Shares of space tourism start-up Virgin Galactic Holdings (NYSE:SPCE) lifted off early Friday, rising as much as 5.6% before gravity reasserted its hold upon the stock. As of 12:07 p.m. EDT today, Virgin Galactic shares' gain had been cut to 1.4%.
The reason for today's rise and fall in the stock: Virgin's plans are on track.
Earlier this year, Virgin Galactic promised its shareholders that it would complete flight tests and begin commercial operations this year, flying its first group of paying customers to the edge of space at $250,000 a ticket. As little as a year later, said Virgin, it would be profitable.
On Thursday, Virgin took another step toward that goal, flying its second glide test of its VSS Unity spaceplane over New Mexico. The company promised to move ahead, once the test results have been analyzed, to resume testing the Unity's rocket engine in preparation for using that engine to carry human tourists to space.
That's certainly not bad news, and presumably, the fact that Virgin's spaceplane didn't crash during its test may have sparked something of a relief rally this morning.
But all Virgin Galactic really told us was that its VMS Eve mother ship, which carries Unity to altitude before releasing it to rocket into space, flies just fine, as does Unity itself. That's gratifying to hear, but it wasn't really news, given that Virgin Galactic has already tested both units of its flight system multiple times before.
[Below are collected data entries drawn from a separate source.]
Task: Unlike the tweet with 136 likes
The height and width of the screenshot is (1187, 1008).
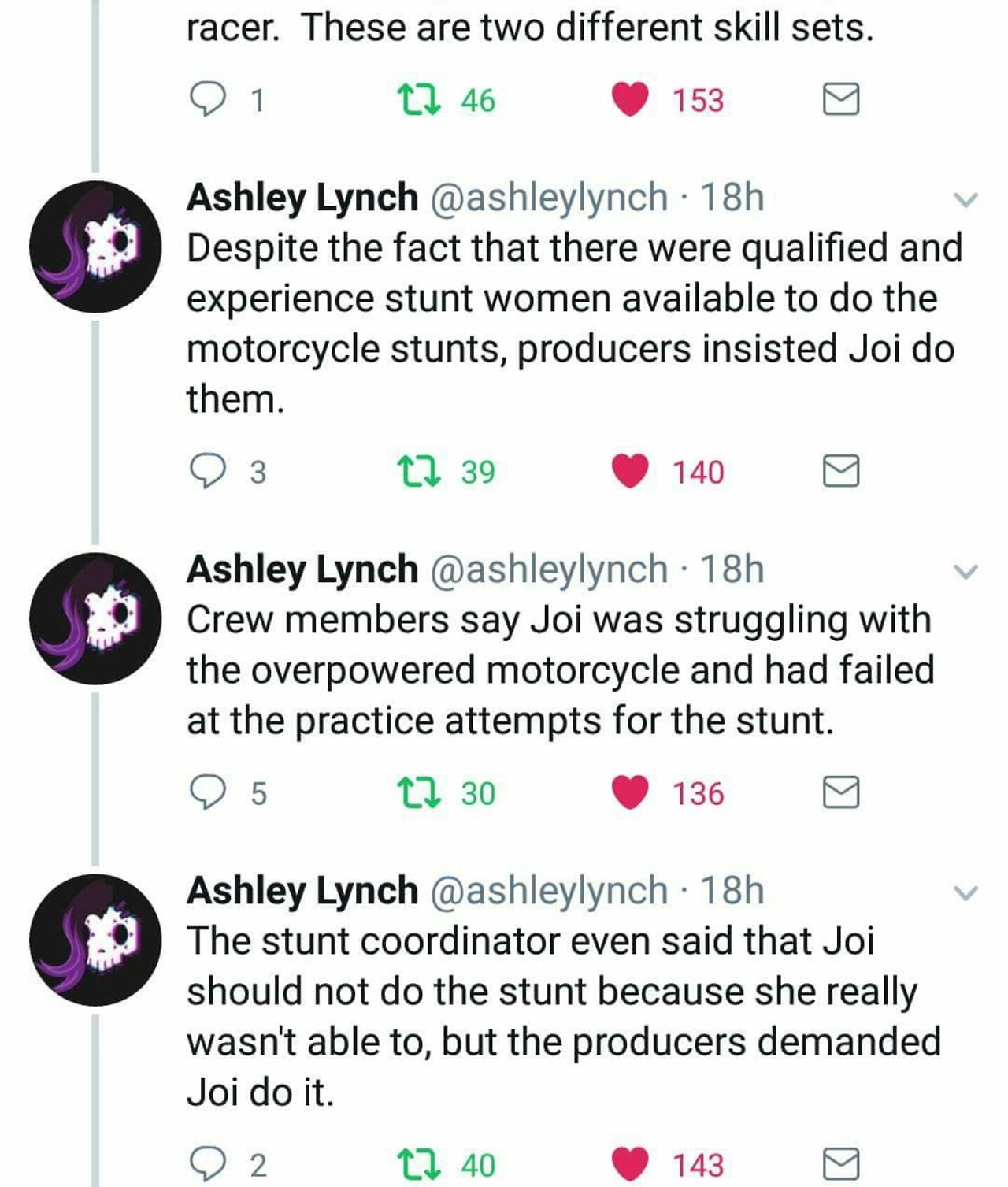Action: pos(630,793)
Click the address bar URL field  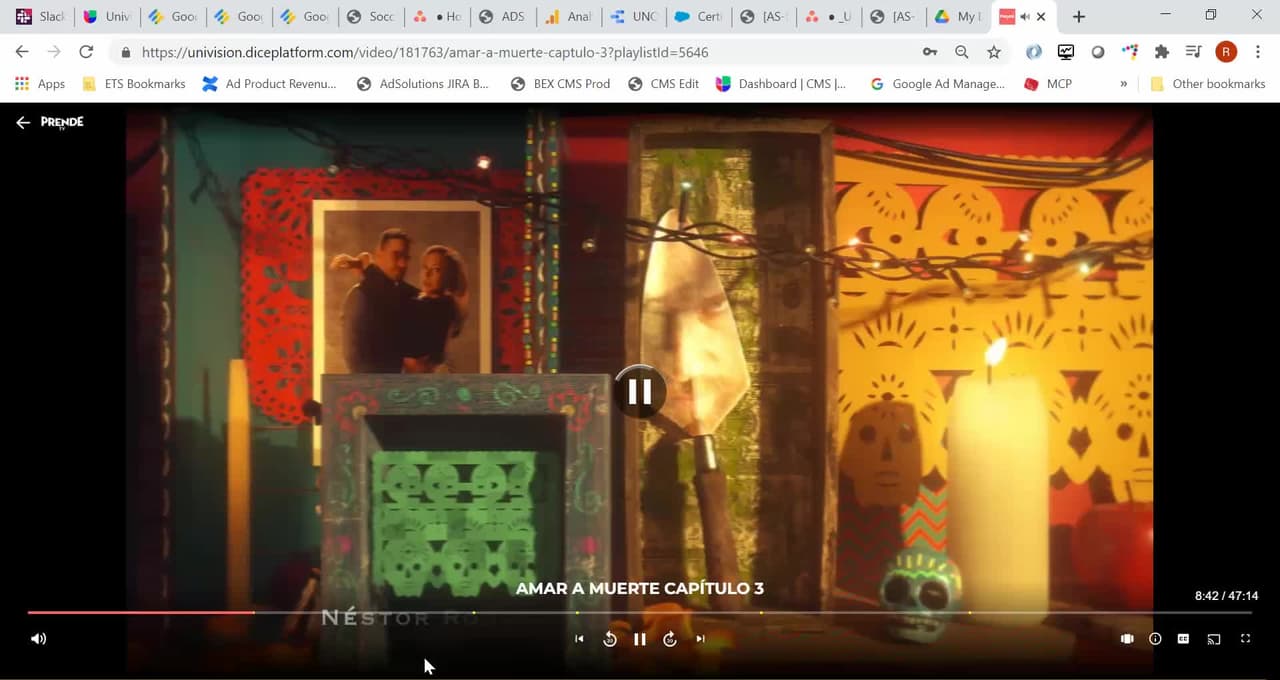pyautogui.click(x=500, y=52)
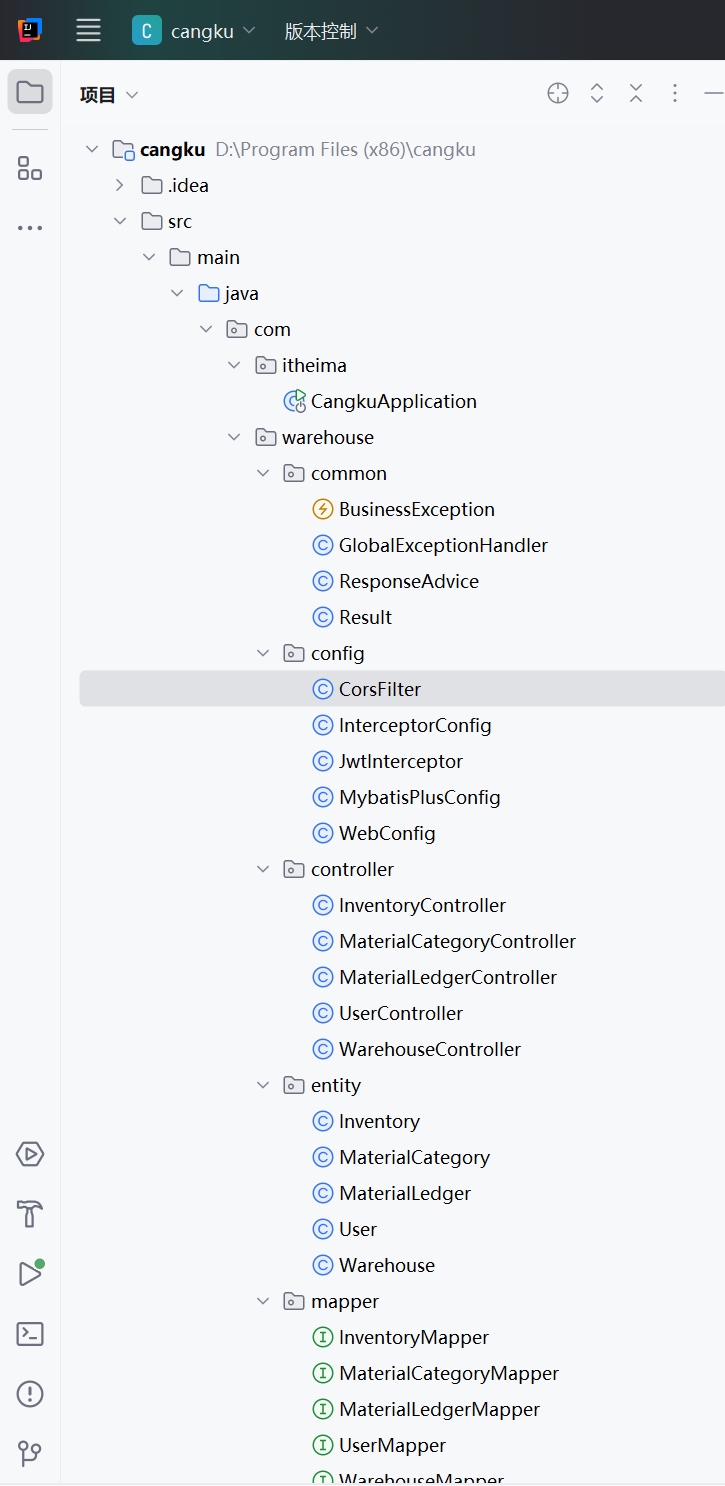725x1486 pixels.
Task: Open the Structure tool window icon
Action: tap(30, 168)
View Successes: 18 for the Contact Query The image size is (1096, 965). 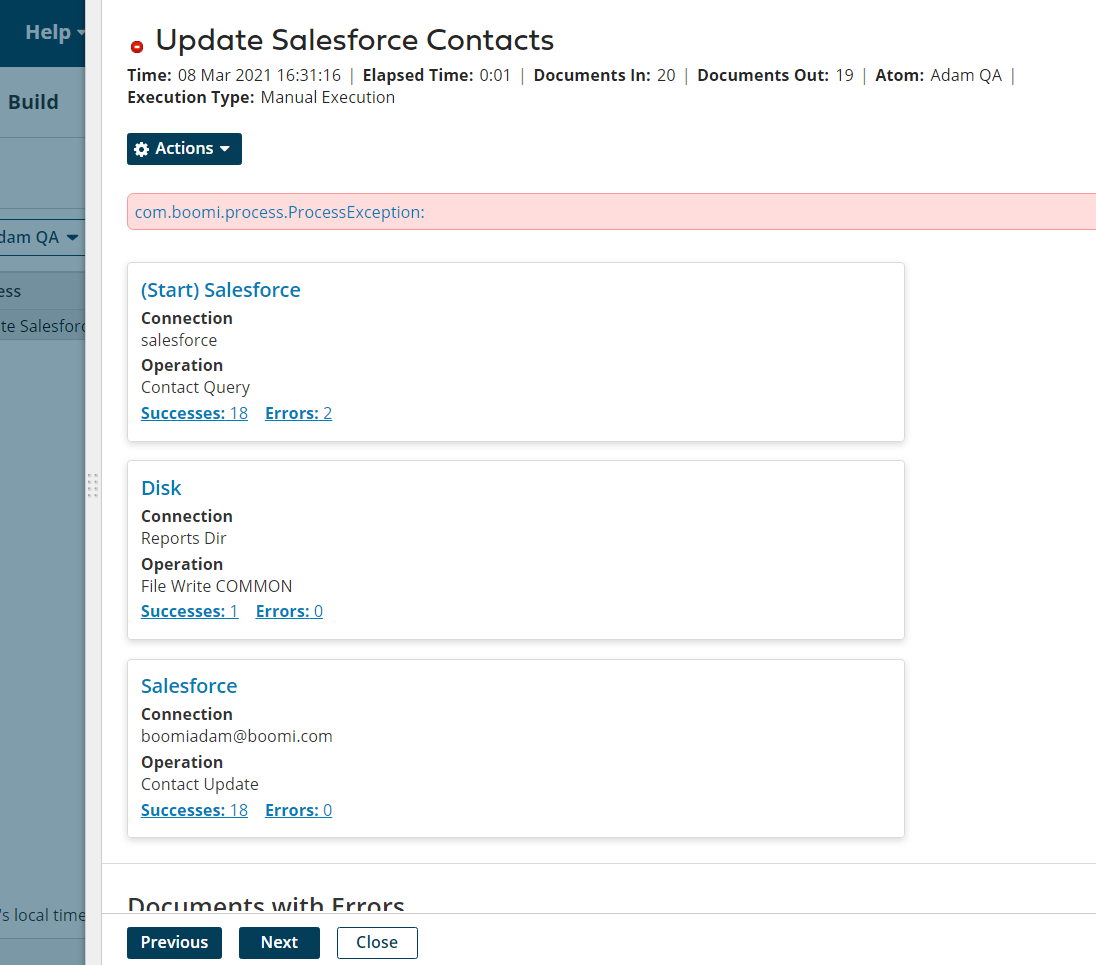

The promise of yet more testing of the rocket engine isn't really news, either; that, too, has been tested. And Virgin Galactic didn't update investors on its timeline, or give a precise date when it expects to conduct its first commercial flight.
Now that investors are realizing that Thursday was actually kind of a no-news day, enthusiasm for this spacey tech stock is understandably waning.